▶ Given data:
☆ ☆ ☆ ☆ ☆

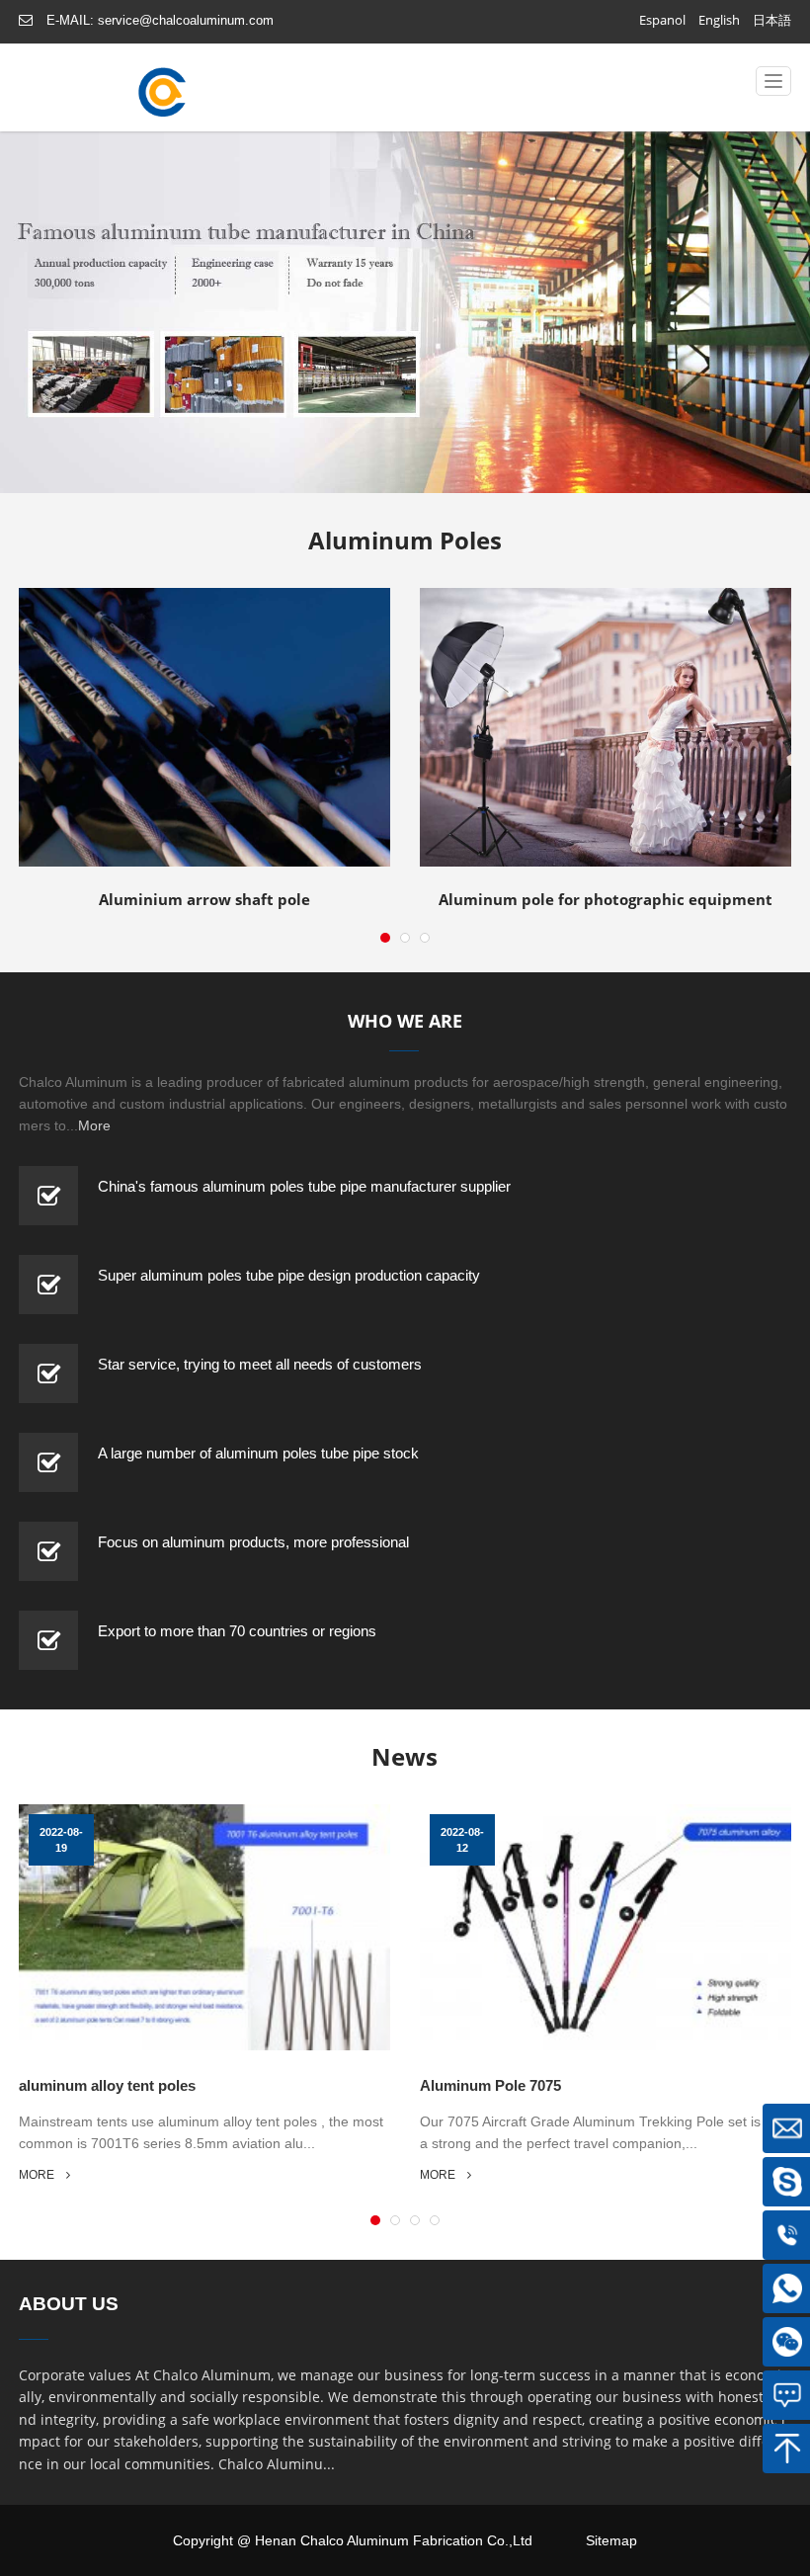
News (404, 1756)
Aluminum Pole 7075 (490, 2085)
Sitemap (611, 2540)
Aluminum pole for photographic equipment (602, 803)
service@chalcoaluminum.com (186, 20)
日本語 (772, 20)
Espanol (662, 20)
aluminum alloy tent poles (107, 2085)
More (94, 1125)
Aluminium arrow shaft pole (159, 814)
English (719, 20)
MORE (36, 2175)
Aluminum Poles (405, 540)
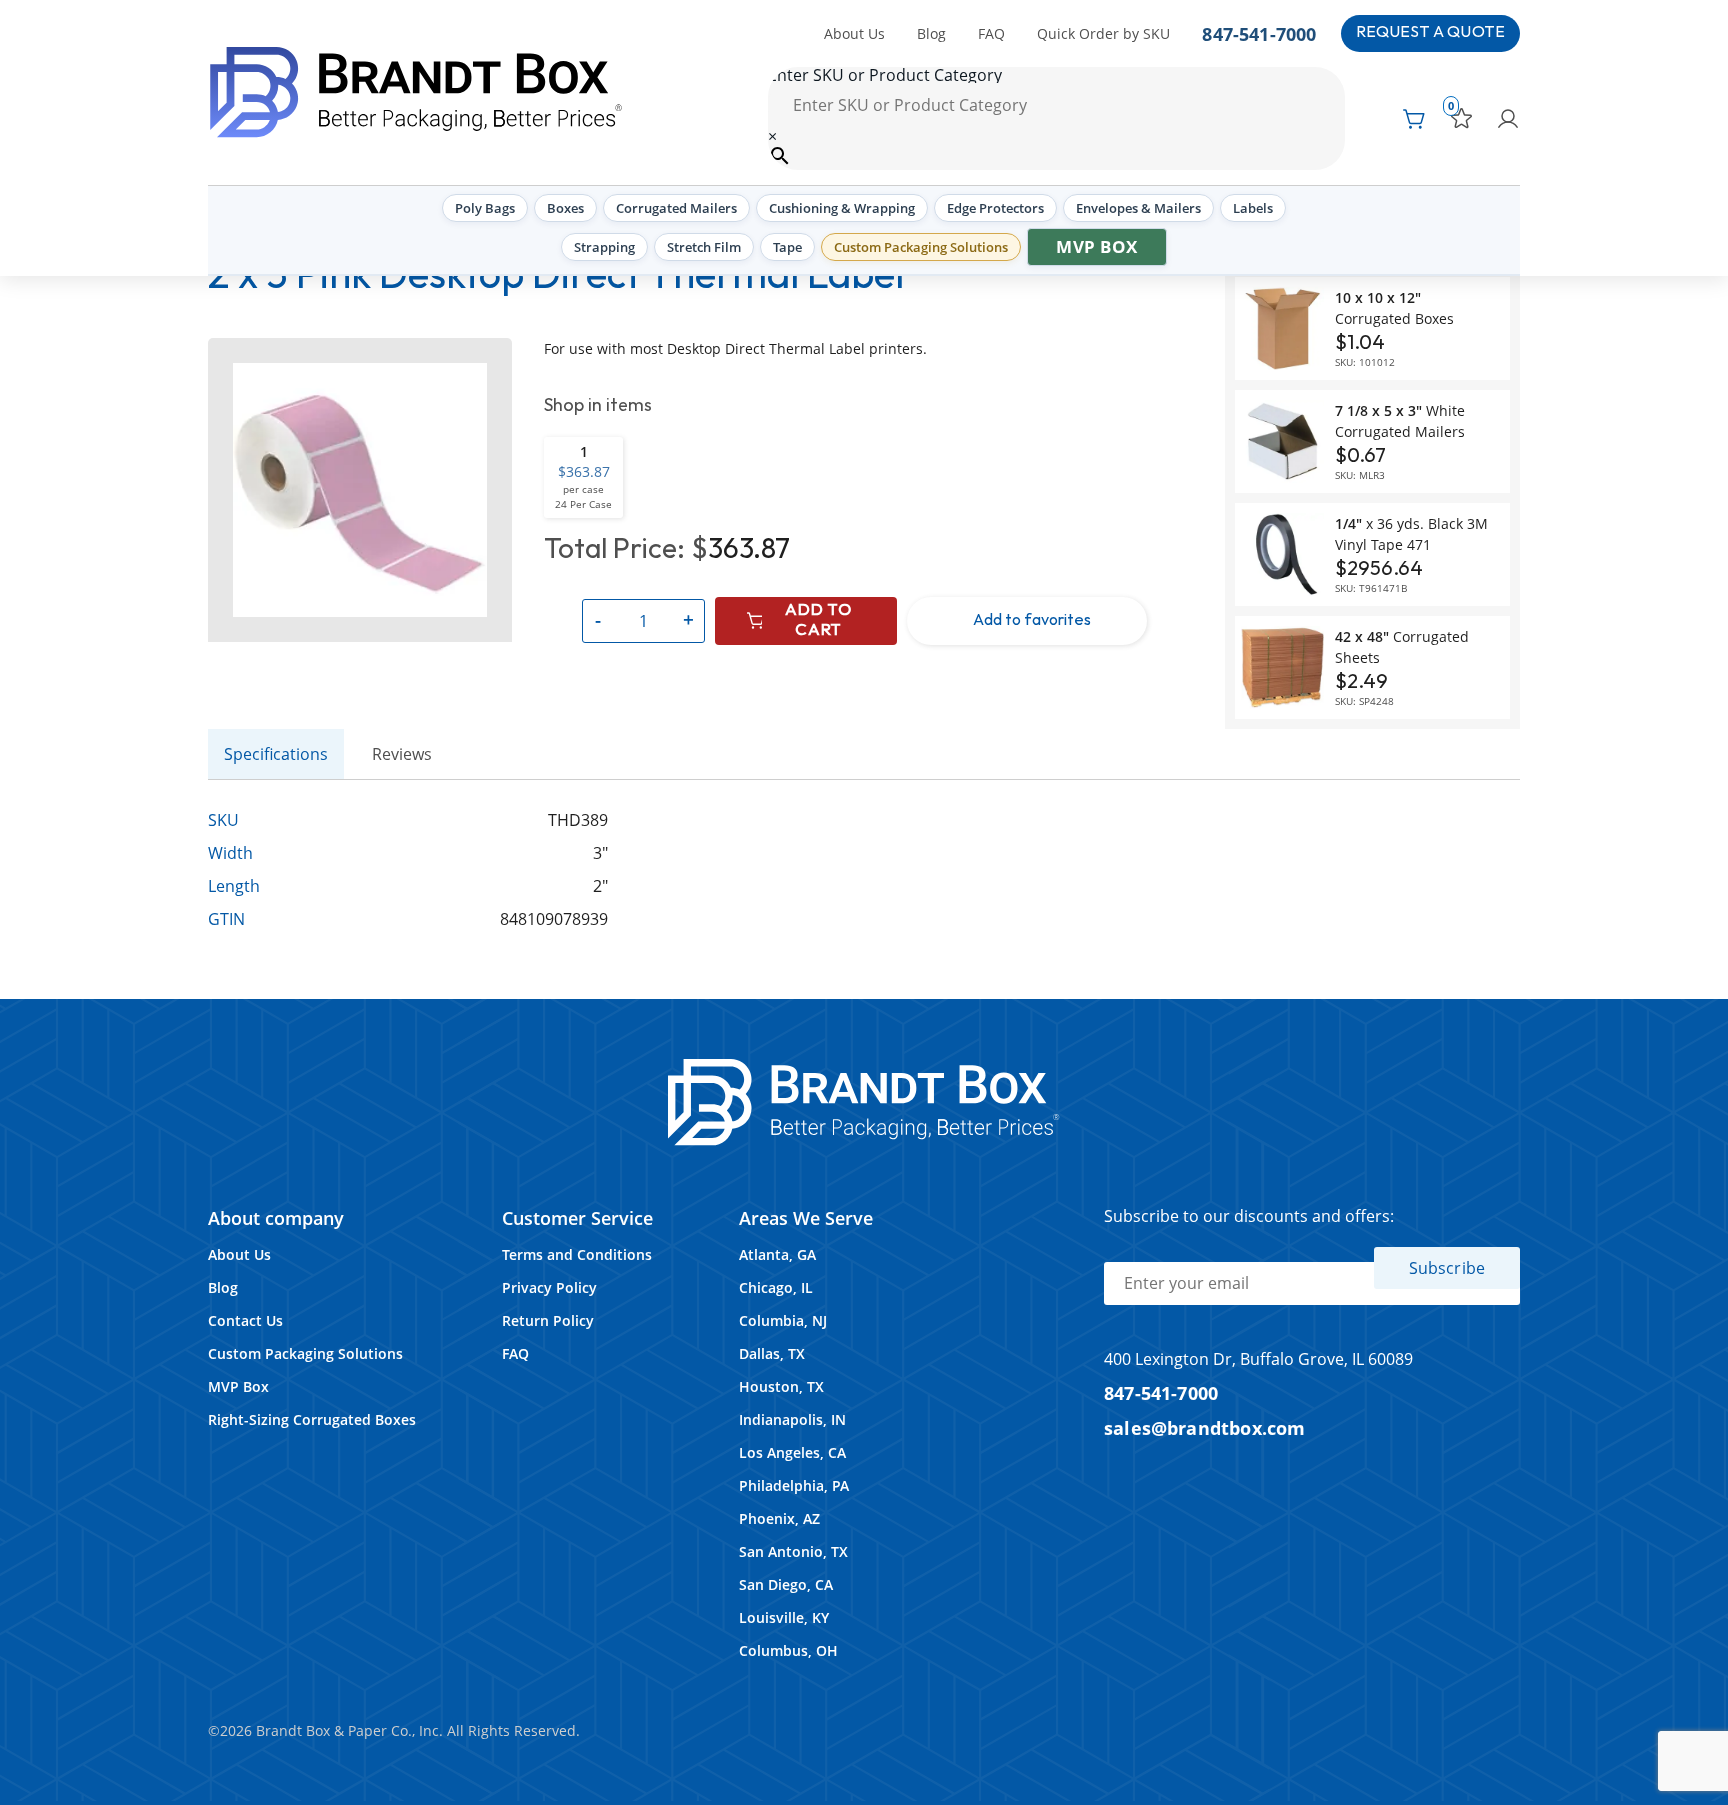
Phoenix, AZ (779, 1518)
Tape (787, 247)
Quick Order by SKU (1103, 33)
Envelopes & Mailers (1138, 208)
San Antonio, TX (793, 1551)
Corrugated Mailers (676, 208)
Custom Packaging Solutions (921, 247)
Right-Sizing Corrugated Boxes (312, 1419)
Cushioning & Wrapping (842, 208)
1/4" (1411, 534)
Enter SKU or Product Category (885, 75)
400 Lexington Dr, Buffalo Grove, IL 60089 (1258, 1359)
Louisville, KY (784, 1617)
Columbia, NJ (783, 1320)
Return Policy (548, 1320)
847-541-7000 (1259, 33)
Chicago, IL (776, 1287)
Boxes (565, 208)
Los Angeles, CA (792, 1452)
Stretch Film (704, 247)
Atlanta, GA (777, 1254)
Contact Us (245, 1320)
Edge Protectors (995, 208)
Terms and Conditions (577, 1254)
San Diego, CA (786, 1584)
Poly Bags (485, 208)
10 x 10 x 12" (1394, 308)
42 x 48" (1402, 647)
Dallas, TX (772, 1353)
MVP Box (1097, 246)
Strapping (604, 247)
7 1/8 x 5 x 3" (1400, 421)
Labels (1253, 208)
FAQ (991, 33)
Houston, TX (781, 1386)
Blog (931, 33)
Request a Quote (1430, 32)
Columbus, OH (788, 1650)
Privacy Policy (549, 1287)
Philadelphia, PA (794, 1485)
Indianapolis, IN (792, 1419)
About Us (854, 33)
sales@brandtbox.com (1205, 1427)
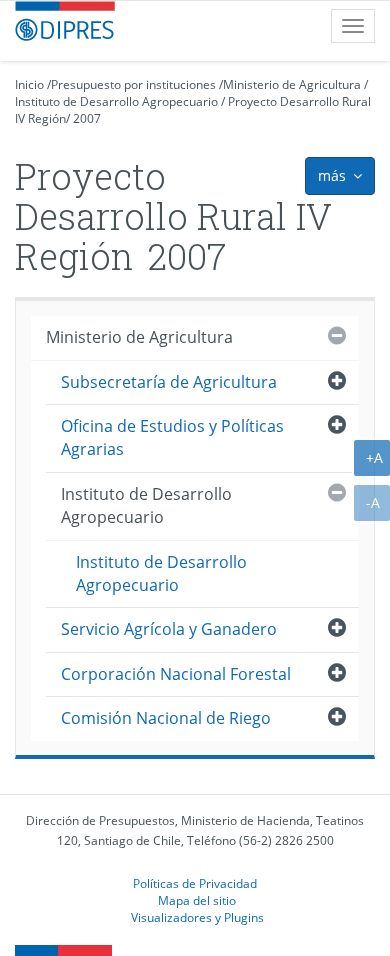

☆ ☆ ☆ ☆ ☆

▶ Problem description:
Could you repeat exactly the lines from the first one of the records above through the line containing "Contact Us (245, 1320)", leaving out any pictures?

▶ Problem solution:
News (404, 1756)
Aluminum Pole 7075 (490, 2085)
Sitemap (611, 2540)
Aluminum pole for photographic equipment (602, 803)
service@chalcoaluminum.com (186, 20)
日本語 (772, 20)
Espanol (662, 20)
aluminum alloy tent poles (107, 2085)
More (94, 1125)
Aluminium arrow shaft pole (159, 814)
English (719, 20)
MORE (36, 2175)
Aluminum Poles (405, 540)
Phoenix, AZ (779, 1518)
Tape (787, 247)
Quick Order by SKU (1103, 33)
Envelopes & Mailers (1138, 208)
San Antonio, TX (793, 1551)
Corrugated Mailers (676, 208)
Custom Packaging Solutions (921, 247)
Right-Sizing Corrugated Boxes (312, 1419)
Cushioning & Wrapping (842, 208)
1/4" (1411, 534)
Enter SKU or Product Category (885, 75)
400 Lexington Dr, Buffalo Grove, IL 60089 (1258, 1359)
Louisville, KY (784, 1617)
Columbia, NJ (783, 1320)
Return Policy (548, 1320)
847-541-7000 (1259, 33)
Chicago, IL (776, 1287)
Boxes (565, 208)
Los Angeles, CA (792, 1452)
Stretch Film (704, 247)
Atlanta, GA (777, 1254)
Contact Us (245, 1320)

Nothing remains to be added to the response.